The commission, announced by Blatter at a press conference in Zurich on Friday, will draw members from across the game but is not expected to rule on the proposition until 2015.
Blatter, who insisted Qatar's host nation status was not in doubt, said: "The FIFA World Cup 2022 will be played in Qatar. There you have it.
"We have decided we are going to carry out consultations. These will include all the participants in the World Cup and stakeholders including players, clubs, leagues, national associations confederations and FIFA.
"There are also economic partners involved be they from marketing, the media and television and we need to bear in mind our obligations to these partners.
"We need to carry out very deep consultations and investigations and show some diplomacy and wisdom."
Qatar organisers insist special cooling technology means they can hold the event any time of the year but stifling temperatures outside the stadia remain a worry and UEFA's 54 member associations last month agreed to a move in principle.
The exact timing of a winter tournament appears to be the major sticking point, with FIFA preferring a November/December World Cup but UEFA president Michel Platini championing a January tournament that would not clash with the Champions League.
The November/December plan has also emerged as the favoured option of the Premier League.
Such a timeframe would allow the traditional club Christmas programme to take place as normal, and interfere less with the final few months of the season than a long break in January and February.
Aside from the timing of the tournament, the executive committee also discussed an investigation into the mistreatment of migrant workers in Qatar, and Blatter confirmed he would visit the Middle Eastern country to raise his concerns in person.
"I will go with a delegation in the name of the ExCo of FIFA for a courtesy visit but it is also a visit to confirm the World Cup 2022," he added.
"But I will also touch on this concern, which concerns many people in the world, and that is the working conditions in that country, but we can't be the ones who can change it.
"It is a responsibility not only for Qatar but the construction companies, and there are many European companies working there. We cannot turn a blind eye but we cannot make a direct intervention - but the Qatar government have confirmed they will do so."
Meanwhile, former FA chairman Lord Triesman has described the Qatar World Cup quandary as a "mess that never should have happened".
"They were always going to be challenged over holding a World Cup in Qatar - and in the middle of the summer - and everybody must know that the temperatures there are absolutely searing," Triesman told Sky Sports News.
"Whatever they say about the air conditioning in stadia, you can't air condition the fan parks and you can't keep the spectators (sufficiently cool) to enjoy themselves.

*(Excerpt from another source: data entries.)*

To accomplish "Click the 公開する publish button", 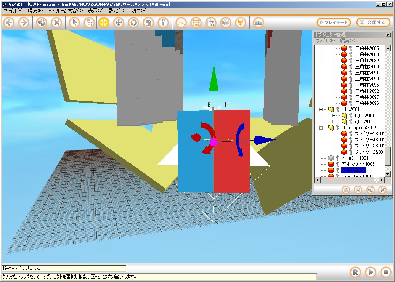I will click(x=373, y=22).
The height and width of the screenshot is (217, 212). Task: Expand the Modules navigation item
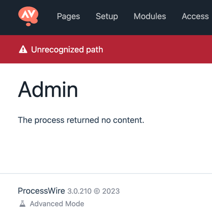point(150,16)
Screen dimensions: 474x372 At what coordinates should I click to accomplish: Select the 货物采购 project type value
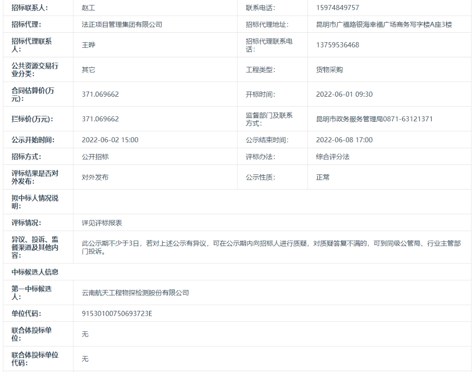[x=326, y=69]
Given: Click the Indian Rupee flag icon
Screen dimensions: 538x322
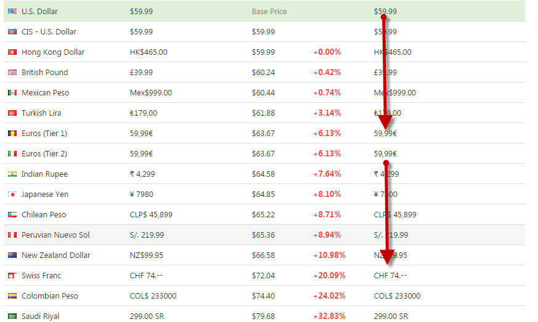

"There are a number of really difficult issues to address and I can imagine they haven't got the answers to more than a small proportion of them.
"What they must have known when they voted for it, although some people will say they didn't appreciate how hot it was, was that this searing heat wasn't practical. They must have known for some time they would have to consider the winter.
"They will have to deal with all the football that will have to be postponed or moved across the winter in the northern hemisphere, they'll have to deal with a number of sports in other countries and they'll have to deal with the nations who believed they were bidding for a summer World Cup in 2022, only to find that maybe the rules have been changed. All of those will be very aggrieved people.
"It's a mess that never should have happened. We knew the facts in advance."